TRY IT
Copy each line below that contains "every".

Stored data entries:

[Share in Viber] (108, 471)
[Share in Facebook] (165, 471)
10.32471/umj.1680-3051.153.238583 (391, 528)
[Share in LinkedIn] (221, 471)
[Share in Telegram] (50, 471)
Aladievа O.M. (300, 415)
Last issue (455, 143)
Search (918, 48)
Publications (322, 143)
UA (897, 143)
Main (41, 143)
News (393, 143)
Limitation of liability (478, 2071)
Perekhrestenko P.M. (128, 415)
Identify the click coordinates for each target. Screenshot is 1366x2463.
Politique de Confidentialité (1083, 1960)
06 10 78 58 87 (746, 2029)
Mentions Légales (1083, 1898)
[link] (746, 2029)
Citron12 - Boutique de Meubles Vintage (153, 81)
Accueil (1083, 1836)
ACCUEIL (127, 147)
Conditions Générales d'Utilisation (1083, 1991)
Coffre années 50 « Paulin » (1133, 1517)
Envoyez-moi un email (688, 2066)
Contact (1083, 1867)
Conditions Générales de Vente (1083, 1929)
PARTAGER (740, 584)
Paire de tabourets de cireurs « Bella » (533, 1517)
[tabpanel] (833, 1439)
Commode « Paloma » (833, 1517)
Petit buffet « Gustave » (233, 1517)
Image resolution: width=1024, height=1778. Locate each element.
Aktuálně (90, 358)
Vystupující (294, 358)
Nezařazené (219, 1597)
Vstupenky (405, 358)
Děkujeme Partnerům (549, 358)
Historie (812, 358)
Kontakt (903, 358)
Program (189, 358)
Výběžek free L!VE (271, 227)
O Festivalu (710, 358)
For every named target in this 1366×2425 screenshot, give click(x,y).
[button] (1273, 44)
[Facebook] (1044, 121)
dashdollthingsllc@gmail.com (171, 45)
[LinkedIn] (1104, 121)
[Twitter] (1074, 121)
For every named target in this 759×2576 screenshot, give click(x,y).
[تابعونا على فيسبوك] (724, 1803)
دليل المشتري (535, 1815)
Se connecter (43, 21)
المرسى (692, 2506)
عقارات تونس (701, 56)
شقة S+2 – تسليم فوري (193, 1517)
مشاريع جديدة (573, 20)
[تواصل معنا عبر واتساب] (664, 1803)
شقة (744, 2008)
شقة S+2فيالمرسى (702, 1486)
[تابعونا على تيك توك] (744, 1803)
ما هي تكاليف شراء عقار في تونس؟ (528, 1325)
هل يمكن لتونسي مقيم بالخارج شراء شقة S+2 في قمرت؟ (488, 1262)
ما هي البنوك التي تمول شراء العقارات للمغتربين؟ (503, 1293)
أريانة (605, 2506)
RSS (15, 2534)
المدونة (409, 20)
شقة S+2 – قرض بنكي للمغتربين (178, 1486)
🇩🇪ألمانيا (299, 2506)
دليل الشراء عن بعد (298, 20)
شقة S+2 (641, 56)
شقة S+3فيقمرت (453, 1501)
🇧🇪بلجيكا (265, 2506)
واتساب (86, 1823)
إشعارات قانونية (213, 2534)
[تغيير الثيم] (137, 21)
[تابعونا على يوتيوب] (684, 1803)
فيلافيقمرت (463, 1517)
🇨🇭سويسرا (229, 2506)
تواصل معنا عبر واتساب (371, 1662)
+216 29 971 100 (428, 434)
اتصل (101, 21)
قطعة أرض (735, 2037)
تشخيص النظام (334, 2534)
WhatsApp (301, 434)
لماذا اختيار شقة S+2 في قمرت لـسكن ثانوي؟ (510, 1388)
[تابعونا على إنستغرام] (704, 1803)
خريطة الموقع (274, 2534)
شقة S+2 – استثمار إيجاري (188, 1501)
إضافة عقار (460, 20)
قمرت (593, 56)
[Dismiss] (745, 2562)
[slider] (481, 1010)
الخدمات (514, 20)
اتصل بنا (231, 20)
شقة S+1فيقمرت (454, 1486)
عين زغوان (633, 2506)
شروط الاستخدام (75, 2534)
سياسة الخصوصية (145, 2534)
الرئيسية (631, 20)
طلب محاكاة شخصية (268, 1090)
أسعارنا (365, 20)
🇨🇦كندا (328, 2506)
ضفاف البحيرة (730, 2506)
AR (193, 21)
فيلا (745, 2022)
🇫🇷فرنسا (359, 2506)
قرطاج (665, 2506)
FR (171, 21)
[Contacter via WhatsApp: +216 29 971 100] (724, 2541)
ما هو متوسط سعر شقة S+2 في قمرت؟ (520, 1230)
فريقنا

TASK SOLUTION
For every named target in this 1366×2425 screenshot, give click(x,y).
For every named target in this 759×2576 screenshot, give click(x,y).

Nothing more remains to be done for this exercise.